_Problem description_
Output the entries below exactly as written, omitting pictures.

_Extracted information_
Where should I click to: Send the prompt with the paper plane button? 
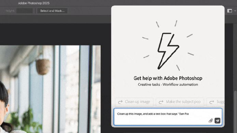click(217, 121)
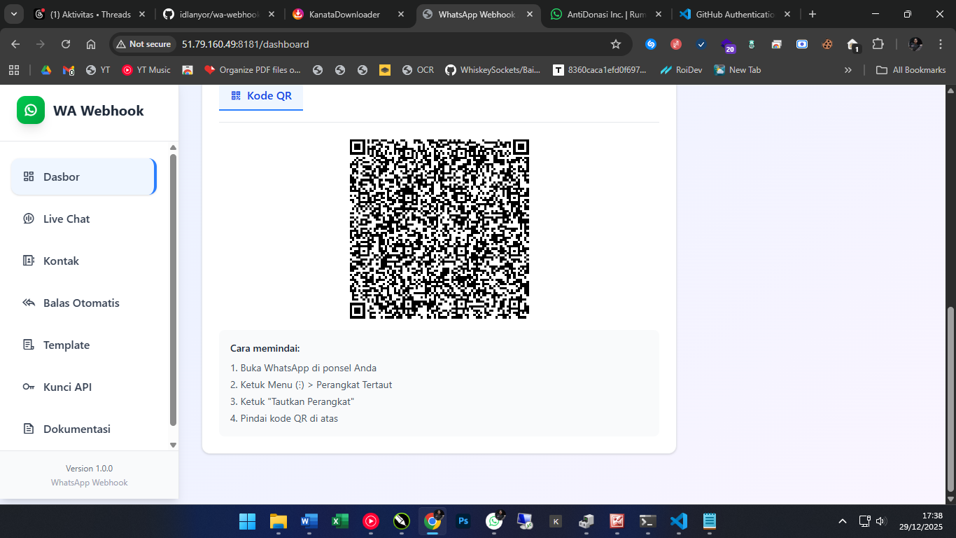Open the tab search dropdown arrow

click(x=13, y=14)
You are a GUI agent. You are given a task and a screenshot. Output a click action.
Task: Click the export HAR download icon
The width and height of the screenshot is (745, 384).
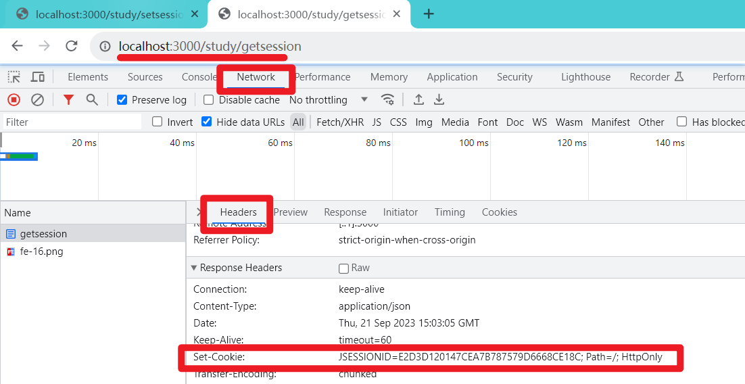(439, 100)
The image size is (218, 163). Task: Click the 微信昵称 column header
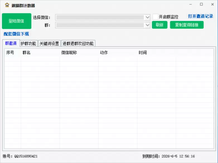(x=69, y=53)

_Exercise solution_
Where should I click to: Send the prompt with the paper plane button? 
click(217, 121)
Open the tab search dropdown arrow

click(x=13, y=14)
You are a GUI agent. You are given a task and a screenshot. Output a click action.
Task: Click the export HAR download icon
The width and height of the screenshot is (745, 384).
(439, 100)
The image size is (218, 163). Task: Click the 微信昵称 column header
(x=69, y=53)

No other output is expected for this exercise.